Like many, I’m anticipating Corey Davis to make a stride forward in year two. But keeping up with the theme, Davis is far more expensive (ADP 89.9) and even if that occurs, that doesn’t mean that we need to forget about Matthews, who has been a productive player since joining the Titans. Matthews has been a WR3 or better for fantasy purposes in 15 of his 30 games played over the past two years and he scored 15 or more fantasy points in 30.8 percent of his games played in 2017, which ranked 16th at the position. Matthews carries the highest scoring upside of the Tennessee pass catchers, turning 9.3 percent of his career receptions into touchdowns.

 

DeSean Jackson – WR61 ADP 159.6

 

In bulk, Jackson’s first year in Tampa Bay was largely one to forget.
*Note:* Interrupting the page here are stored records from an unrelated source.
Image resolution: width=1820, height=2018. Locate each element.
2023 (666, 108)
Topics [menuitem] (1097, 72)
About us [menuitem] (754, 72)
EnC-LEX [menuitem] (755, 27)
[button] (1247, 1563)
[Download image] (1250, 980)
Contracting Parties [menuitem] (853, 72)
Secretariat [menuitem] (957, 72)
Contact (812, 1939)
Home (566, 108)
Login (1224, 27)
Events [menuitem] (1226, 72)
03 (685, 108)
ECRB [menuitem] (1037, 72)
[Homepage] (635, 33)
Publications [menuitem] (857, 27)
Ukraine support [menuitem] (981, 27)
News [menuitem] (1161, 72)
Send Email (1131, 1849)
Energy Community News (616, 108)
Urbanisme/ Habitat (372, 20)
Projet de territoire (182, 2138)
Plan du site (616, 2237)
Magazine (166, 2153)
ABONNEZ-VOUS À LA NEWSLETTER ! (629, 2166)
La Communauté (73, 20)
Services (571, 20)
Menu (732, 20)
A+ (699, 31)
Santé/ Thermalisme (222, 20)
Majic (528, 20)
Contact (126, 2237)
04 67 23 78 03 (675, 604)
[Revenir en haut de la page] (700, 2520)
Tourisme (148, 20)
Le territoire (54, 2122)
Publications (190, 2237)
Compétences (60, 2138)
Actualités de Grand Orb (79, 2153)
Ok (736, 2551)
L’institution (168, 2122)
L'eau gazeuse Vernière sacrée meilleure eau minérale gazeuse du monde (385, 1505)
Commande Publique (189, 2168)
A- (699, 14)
Jackson set career-lows in yards per game (47.7) and yards per reception (13.4) while catching just two passes for 30 or more yards, the fewest he’s ever had in a season. Turning 32-years old in December, Jackson is being left for dead by fantasy owners while anticipating a breakout for second-year receiver Chris Godwin. I buy Godwin being more of threat to push for snaps at the Z position this season, but I digress. What if I told you Jackson was not all that bad under the surface last year? We know receivers changing teams have a sketchy track record for production, but from Weeks 2-12 (remember Tampa Bay had that Week 1 bye due to weather), Jackson was actually the WR26 in this scoring format. Jackson then injured his foot and ankle and torpedoed to end the season. It’s very well a possibility that Jackson continues to fade as an aging niche receiver, while Tampa Bay just has too many mouths to feed, but at WR61 pricing, I’m willing to kick the tires on some of what Dirk Koetter is selling on Jackson’s 2017 season as well as being impacted by Winston’s shoulder injury and ineffectiveness.

 

Tyler Lockett – WR71 ADP 196.2

 

As we enter what could be the third consecutive season of “this is the year” for Lockett, at least he comes at bottom of the barrel pricing. Turning 26-years old in the opening month of this upcoming season, Lockett managed just two touchdowns and 555 receiving yards in a season in which his quarterback paced his position in fantasy output. Not great, Bob. But Lockett is strictly a play on his cost in conjunction with Seattle losing so may targets from their 2017 campaign. With Jimmy Graham (96 targets) and Paul Richardson (80) both leaving Seattle via free agency, the Seahawks have little behind Lockett in Marcus Johnson, Jaron Brown, Amara Darboh and Tanner McEvoy. They should be expected to select a wideout in this upcoming draft, but Lockett should be expected to set a career-high in opportunity in 2018 regardless of another inexperienced addition to the fold.